For the last year I’ve been thinking a lot about CQRS [1], Event Sourcing and distributed architecture using ZeroMQ. I first stumbled across the concept of CQRS through the mailing list for a nerd meetup in Helsingborg, Sweden. This led me to a lot of CQRS reading and videos, and with that the Event Sourcing data model.

To try out CQRS and Event Sourcing in practise, I started writing an open source event store about a year ago. I named it Rewind. This also opened up for me to try some concepts that I had never tried before [2].

CQRS and Event Sourcing Link to heading

But first, let’s Rewind ;). Rewind’s README does a fairly good job at an elevator speech for CQRS:

Have you ever been nervous of all those DBMSs schema changes when you are deploying your applications? They are gonna take too long, or break backward compatibility? Have you ever thought “Crap, I wish I had stored that information since earlier”? Have you ever felt your writing patterns and your reading patterns differ a lot, making things harder to scale? Issues like these can be solved using CQRS and event sourcing.

CQRS (Command-Query Response Segregation) is an architectural pattern that aims to solve these issues by splitting up your architectural system into two parts:

  • A write side that takes care of validating input and optimizes for fast writes. The write side takes commands and outputs corresponding events if the command validates correctly.
  • A read side that listens to incoming events from the write side. The read side is optimized for fast reads and incrementally build up state that can be queried fast.

While not required, it is common to use messaging between the write and read sides. This means that the system will be in an inconsistent state from time to time. This is usually not an issue and came be overcome in various ways.

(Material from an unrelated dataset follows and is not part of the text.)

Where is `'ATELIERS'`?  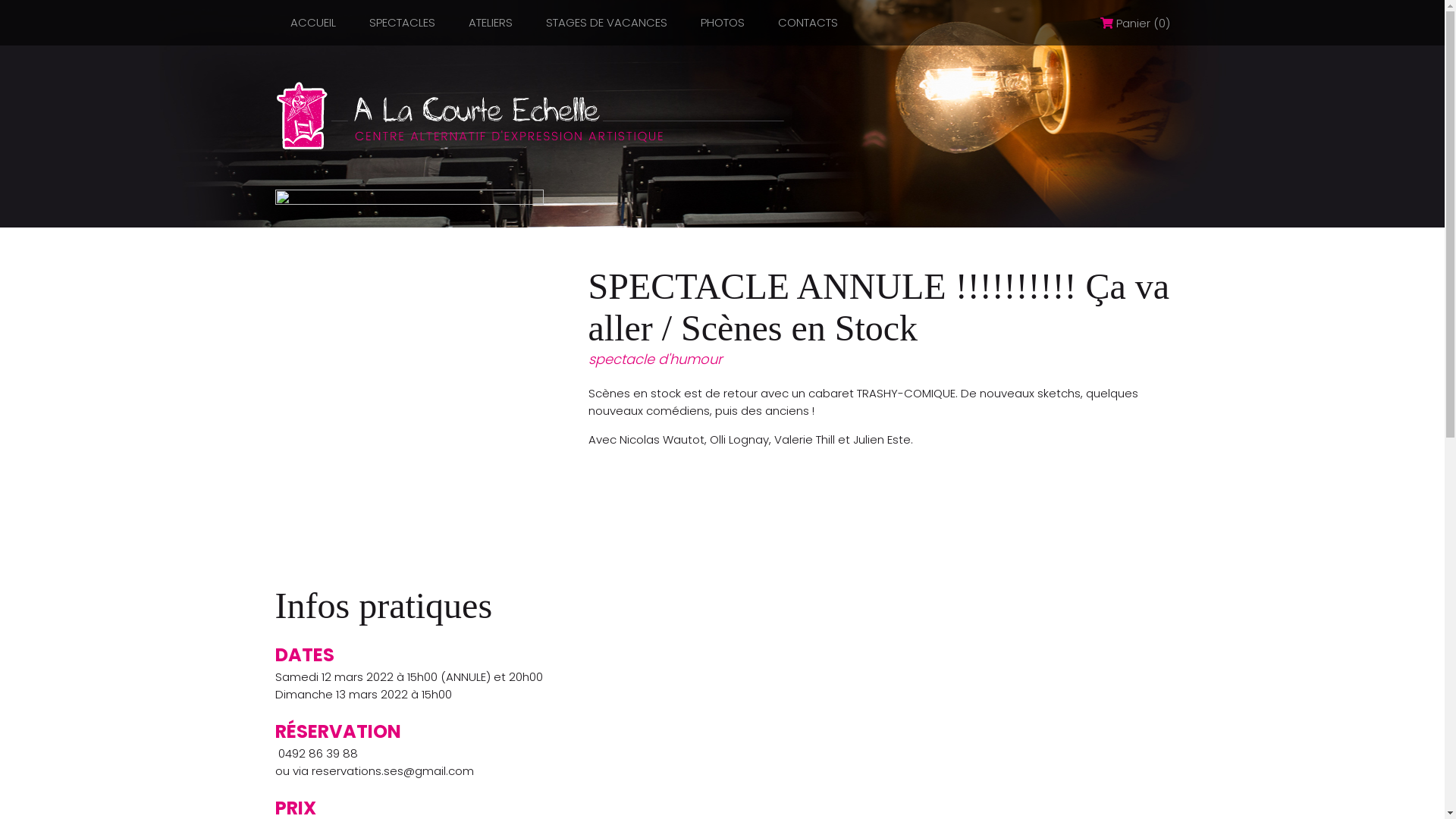 'ATELIERS' is located at coordinates (491, 22).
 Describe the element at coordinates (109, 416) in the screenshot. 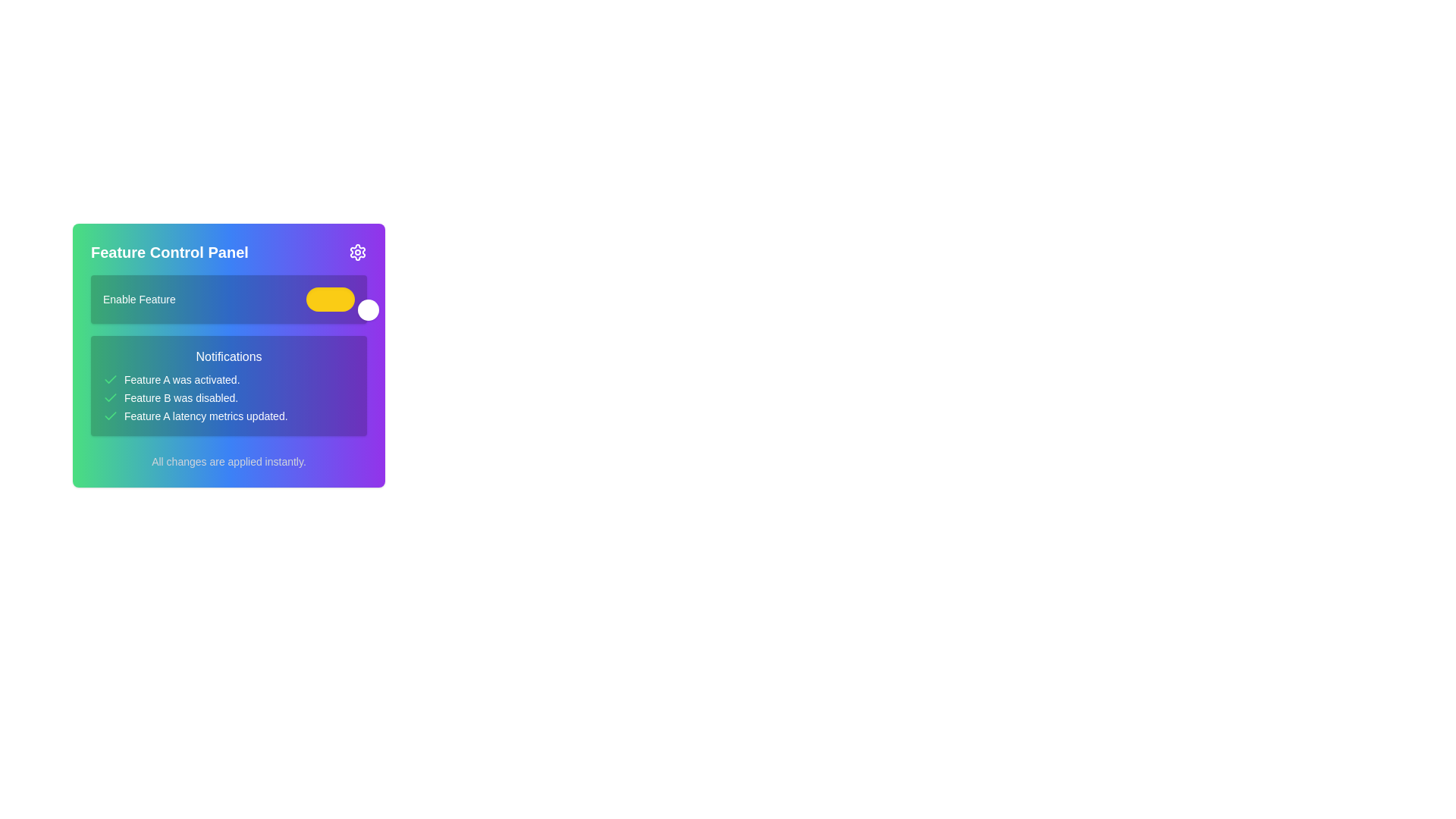

I see `the success icon indicating 'Feature A latency metrics updated' located in the Notifications section, positioned to the left of the corresponding text` at that location.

A couple of additional things to note about CQRS:

  • As I see it, it is the architectural equivalent of the CQS design pattern.
  • It is a pattern that decouples systems very well. This can have huge implications when it comes to testability.
  • It’s also worth noting that there are some similarities between Domain Driven Design (DDD) and CQRS. Most vocabularies in DDD are used in CQRS; ubiquous language, aggregates, aggregrate root, value objects, bounded contexts etc.

The README then states about Event Sourcing:

A common pattern used together with CQRS is event sourcing. The concept can be summarized as using state changes as primary persistence, instead of the final state. The state changes are called events and they are generated by the write side and delivered to the read side.

The events are persisted in an event store that sits inbetween the read and write side of things. It takes care of three things:

  • persisting all events to disk.
  • being a hub/broker replicating all events from the write to the read side of things.
  • allowind fast querying of events so that different parts of the system can be synced back on track and new components can be brought back in play.

Rewind Link to heading

Question was, how would a CQRS/event sourced system behave in production? Could it scale out? Could writes be partitioned? What about fault tolerance? I was tired of heavy database schema changes, I wanted a nouvaeu way of testing and question some of the common practices.

Enter Rewind; Rewind was my pet project for a major part of 2012. It was a Python implementation of an event store that supported multiple backends. It really gave me an opportunity to try everything I wanted.

The development of Rewind halted at the beginning of 2013. From thereon, I instead used the lessons I had learnt and rewrote Rewind’s functionality in Go. The project was named GoRewind.

Within the next couple of blog posts I plan to write about what I’ve learnt from these two projects; design decisions, testability, ZeroMQ, developing in Go among other things.